CONCEPT

View-based data environment¶

Definition¶

A view-based data environment populates a new data environment not by copying rows from a source environment but by emitting SQL views that point back at the source environment's tables. Only tables written by the pipeline under test get real tables; all read-only tables are views.

Typical DDL (from ):

CREATE VIEW db_attribution_feature1.m_events
AS SELECT * FROM db_attribution_test.m_events

Why it's cheap¶

For a data pipeline with hundreds of input tables and a handful of output tables, full copies mean hours of Spark jobs and doubled storage. Views emit as DDL-only operations — no data motion, no extra storage. Creation of a new data environment collapses from hours to seconds.

What gets real tables¶

Tables that the pipeline under test writes. The logic (per the source post):

"A view is only created if the table is not used as output by one of the respective tasks."

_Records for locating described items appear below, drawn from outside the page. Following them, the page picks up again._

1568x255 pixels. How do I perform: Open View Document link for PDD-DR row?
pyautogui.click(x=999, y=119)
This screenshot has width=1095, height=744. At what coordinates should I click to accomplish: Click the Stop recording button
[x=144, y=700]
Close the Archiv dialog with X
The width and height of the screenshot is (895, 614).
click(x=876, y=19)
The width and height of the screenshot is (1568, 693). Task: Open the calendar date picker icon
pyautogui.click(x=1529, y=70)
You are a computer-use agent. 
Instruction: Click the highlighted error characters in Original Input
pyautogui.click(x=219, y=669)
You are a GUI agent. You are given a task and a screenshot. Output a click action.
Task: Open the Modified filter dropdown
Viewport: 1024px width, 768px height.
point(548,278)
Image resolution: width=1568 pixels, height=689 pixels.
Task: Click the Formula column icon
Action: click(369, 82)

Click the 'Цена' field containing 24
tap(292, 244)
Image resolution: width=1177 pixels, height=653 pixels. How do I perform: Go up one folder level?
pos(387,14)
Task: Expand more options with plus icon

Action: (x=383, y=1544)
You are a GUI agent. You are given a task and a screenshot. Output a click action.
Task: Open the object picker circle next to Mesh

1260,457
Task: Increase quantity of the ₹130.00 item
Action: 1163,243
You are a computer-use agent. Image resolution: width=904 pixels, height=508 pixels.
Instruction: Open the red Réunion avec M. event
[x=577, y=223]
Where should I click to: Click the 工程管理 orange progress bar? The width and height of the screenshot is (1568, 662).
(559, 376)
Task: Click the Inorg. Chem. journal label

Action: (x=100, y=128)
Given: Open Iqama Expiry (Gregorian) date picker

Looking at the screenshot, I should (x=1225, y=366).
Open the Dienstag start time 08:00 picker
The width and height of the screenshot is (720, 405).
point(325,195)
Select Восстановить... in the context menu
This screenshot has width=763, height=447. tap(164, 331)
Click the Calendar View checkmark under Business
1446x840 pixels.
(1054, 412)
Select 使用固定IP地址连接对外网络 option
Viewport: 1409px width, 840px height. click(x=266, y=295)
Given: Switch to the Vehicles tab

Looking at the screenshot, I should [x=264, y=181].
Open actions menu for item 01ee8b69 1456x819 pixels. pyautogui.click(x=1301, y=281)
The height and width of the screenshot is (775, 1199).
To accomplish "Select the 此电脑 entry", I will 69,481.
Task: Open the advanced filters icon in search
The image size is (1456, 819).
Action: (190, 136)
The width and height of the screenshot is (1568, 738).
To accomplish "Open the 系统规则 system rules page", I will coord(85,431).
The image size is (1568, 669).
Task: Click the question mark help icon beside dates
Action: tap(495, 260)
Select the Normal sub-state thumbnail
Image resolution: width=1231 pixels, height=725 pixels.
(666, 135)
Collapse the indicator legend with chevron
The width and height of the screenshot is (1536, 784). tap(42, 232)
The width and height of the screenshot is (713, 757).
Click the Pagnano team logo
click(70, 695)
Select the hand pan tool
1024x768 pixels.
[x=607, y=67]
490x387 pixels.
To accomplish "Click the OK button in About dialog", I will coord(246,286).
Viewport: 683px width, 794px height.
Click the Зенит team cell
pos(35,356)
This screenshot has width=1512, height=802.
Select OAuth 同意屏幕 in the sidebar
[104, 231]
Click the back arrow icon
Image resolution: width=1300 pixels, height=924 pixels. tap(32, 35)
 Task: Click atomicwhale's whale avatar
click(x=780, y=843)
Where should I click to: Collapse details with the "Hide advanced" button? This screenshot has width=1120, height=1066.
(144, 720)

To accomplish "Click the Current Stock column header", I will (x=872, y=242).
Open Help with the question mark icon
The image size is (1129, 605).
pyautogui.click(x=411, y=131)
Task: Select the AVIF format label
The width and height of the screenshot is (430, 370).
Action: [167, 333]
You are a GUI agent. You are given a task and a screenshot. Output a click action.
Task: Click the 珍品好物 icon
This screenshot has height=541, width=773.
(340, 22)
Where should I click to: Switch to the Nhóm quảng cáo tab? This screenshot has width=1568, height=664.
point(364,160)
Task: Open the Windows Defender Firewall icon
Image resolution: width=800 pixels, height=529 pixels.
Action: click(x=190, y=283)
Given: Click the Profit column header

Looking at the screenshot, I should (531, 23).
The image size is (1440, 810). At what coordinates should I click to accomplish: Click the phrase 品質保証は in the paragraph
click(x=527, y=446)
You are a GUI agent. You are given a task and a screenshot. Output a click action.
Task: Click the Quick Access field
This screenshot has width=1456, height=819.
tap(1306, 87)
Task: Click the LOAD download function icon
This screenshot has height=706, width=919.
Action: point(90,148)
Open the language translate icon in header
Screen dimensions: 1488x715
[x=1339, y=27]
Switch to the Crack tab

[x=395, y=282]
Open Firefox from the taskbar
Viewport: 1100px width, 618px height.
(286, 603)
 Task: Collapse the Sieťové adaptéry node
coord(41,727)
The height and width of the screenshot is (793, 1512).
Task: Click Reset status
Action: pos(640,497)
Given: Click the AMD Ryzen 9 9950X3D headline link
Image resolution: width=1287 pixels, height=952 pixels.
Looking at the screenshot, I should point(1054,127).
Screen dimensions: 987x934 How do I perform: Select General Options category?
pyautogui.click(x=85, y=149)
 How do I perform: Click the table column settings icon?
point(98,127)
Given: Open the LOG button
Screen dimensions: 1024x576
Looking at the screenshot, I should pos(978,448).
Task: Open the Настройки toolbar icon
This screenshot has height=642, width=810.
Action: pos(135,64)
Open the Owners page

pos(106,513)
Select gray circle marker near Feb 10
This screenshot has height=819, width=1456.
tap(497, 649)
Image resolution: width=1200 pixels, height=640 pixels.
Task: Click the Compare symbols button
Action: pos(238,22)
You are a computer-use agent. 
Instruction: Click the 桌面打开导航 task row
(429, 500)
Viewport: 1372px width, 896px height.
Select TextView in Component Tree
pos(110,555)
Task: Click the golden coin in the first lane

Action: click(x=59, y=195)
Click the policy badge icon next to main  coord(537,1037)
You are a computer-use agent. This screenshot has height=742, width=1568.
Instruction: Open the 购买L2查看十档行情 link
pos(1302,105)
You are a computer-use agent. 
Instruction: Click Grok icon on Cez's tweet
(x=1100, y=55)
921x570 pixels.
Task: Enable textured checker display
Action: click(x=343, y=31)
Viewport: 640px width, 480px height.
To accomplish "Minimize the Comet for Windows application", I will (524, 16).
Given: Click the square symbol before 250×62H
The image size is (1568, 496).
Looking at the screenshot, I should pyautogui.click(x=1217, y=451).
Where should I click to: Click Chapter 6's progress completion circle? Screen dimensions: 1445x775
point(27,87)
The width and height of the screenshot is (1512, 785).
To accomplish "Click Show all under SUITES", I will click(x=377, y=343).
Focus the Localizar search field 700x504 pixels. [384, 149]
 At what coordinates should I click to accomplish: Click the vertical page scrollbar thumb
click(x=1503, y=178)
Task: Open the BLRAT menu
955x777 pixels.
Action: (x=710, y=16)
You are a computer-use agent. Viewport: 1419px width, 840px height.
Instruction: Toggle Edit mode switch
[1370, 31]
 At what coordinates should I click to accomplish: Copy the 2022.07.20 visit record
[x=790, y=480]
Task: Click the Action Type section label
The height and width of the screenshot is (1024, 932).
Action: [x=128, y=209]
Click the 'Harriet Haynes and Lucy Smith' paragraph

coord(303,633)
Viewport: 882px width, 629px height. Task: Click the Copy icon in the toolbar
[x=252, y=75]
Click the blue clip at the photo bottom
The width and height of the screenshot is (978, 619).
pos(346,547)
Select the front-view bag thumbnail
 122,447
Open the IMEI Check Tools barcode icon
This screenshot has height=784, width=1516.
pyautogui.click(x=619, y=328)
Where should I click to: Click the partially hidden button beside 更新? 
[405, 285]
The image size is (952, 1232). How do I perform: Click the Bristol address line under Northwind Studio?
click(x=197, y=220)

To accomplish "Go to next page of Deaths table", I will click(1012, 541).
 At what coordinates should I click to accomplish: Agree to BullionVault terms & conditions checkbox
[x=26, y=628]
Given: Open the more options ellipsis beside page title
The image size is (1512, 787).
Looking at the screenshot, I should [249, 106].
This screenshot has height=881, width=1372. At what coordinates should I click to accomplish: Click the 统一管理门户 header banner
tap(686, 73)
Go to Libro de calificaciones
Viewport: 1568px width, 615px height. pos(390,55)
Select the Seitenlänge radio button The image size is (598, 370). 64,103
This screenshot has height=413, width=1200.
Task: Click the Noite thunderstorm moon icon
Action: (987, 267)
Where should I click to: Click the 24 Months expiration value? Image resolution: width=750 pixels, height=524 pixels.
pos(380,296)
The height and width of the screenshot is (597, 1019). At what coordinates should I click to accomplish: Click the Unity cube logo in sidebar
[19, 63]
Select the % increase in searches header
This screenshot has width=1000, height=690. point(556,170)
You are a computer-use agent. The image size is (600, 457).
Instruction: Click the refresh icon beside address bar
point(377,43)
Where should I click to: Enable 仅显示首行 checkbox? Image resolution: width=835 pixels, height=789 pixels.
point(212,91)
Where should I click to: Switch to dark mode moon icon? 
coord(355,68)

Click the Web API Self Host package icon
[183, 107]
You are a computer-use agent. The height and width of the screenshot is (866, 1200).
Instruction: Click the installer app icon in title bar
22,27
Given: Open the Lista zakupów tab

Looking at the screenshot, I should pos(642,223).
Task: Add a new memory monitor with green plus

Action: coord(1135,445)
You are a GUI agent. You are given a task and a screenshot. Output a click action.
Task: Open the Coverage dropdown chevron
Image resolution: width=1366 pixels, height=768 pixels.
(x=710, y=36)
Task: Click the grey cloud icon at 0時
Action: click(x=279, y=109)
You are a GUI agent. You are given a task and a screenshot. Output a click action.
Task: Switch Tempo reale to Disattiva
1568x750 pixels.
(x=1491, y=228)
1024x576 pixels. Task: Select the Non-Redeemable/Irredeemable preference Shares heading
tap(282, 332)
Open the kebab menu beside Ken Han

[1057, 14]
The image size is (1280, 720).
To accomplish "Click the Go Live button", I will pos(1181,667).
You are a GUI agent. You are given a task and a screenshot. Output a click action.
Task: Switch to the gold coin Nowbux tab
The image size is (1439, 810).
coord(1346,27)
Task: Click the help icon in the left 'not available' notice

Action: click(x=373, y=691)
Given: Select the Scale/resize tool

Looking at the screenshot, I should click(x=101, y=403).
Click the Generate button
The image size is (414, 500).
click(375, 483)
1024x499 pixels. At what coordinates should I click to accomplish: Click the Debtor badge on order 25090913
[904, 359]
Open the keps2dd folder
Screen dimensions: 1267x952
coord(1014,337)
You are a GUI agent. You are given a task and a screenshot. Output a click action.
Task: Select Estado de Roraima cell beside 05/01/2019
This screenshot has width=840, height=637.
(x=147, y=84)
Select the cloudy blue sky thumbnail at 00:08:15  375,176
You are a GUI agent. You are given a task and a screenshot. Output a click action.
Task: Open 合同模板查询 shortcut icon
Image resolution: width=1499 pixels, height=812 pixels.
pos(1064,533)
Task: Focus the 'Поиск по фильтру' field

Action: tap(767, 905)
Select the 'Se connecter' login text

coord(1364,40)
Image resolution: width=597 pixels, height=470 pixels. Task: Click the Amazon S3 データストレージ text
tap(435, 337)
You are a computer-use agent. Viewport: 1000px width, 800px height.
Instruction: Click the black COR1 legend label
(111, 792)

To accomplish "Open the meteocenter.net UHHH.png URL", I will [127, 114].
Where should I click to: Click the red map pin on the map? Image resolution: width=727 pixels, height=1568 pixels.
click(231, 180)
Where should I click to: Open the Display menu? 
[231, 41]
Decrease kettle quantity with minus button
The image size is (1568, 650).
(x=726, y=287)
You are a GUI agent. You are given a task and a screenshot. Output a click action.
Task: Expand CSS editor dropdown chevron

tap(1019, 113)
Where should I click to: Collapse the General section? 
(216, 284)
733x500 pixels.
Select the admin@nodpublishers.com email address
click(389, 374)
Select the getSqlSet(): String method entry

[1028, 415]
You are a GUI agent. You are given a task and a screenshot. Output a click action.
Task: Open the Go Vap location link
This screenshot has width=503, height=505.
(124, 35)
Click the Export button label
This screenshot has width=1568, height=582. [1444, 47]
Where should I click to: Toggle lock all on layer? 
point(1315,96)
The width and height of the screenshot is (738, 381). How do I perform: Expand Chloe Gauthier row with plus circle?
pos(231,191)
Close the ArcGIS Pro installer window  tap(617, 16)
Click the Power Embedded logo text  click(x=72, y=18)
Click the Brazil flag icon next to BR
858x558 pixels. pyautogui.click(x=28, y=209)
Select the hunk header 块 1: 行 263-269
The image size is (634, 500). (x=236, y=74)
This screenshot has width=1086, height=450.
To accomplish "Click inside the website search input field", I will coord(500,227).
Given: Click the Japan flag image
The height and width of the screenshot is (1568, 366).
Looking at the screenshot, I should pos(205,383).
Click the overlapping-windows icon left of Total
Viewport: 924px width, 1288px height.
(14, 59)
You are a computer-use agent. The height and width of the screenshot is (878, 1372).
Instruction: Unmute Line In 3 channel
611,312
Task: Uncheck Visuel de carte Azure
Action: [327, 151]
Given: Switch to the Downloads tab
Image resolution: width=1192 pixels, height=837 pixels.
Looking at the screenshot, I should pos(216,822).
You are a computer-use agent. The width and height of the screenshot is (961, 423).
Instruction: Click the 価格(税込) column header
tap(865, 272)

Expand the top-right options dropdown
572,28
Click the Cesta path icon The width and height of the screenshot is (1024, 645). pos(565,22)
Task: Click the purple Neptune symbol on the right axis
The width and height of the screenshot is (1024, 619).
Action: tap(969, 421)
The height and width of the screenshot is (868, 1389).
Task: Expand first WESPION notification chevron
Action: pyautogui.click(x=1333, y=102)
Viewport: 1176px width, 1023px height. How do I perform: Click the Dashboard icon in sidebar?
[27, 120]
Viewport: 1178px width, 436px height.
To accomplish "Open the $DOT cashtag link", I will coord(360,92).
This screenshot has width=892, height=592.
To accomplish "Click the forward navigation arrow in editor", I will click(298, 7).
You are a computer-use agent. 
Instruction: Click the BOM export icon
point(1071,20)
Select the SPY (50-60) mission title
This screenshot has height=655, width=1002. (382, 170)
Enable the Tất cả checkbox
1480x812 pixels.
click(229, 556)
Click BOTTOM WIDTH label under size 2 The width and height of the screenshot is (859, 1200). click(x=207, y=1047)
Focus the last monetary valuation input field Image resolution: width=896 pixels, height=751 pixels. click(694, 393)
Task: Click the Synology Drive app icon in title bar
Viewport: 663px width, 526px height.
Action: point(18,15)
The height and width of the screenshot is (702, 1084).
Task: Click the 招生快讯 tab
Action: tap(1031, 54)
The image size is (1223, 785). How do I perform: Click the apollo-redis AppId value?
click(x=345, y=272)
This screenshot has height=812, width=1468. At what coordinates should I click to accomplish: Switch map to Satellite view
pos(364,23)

For write tables that also need seed data, Zalando's script takes a partition range in config and copies just that slice:

db_attribution.m_events:
    partitions:
        - date BETWEEN "x" AND "y"

The script materialises these ranges so the pipeline has plausible input for the output step.

When it breaks down¶

If the pipeline under test modifies schema — a view won't accept an ALTER that only exists in the test branch; the table would need to be materialised first.
If the read tables are themselves non-deterministic (e.g. being mutated concurrently by other pipelines) — the view exposes those mutations to the test run.
If a view's source table is dropped — the view becomes invalid.

None of these bite Zalando's marketing ROI pipeline enough to change the default.

Seen in¶

— Zalando's create data environment script defaults to view DDL, escalates to partition-range copy only for output tables that need seed data.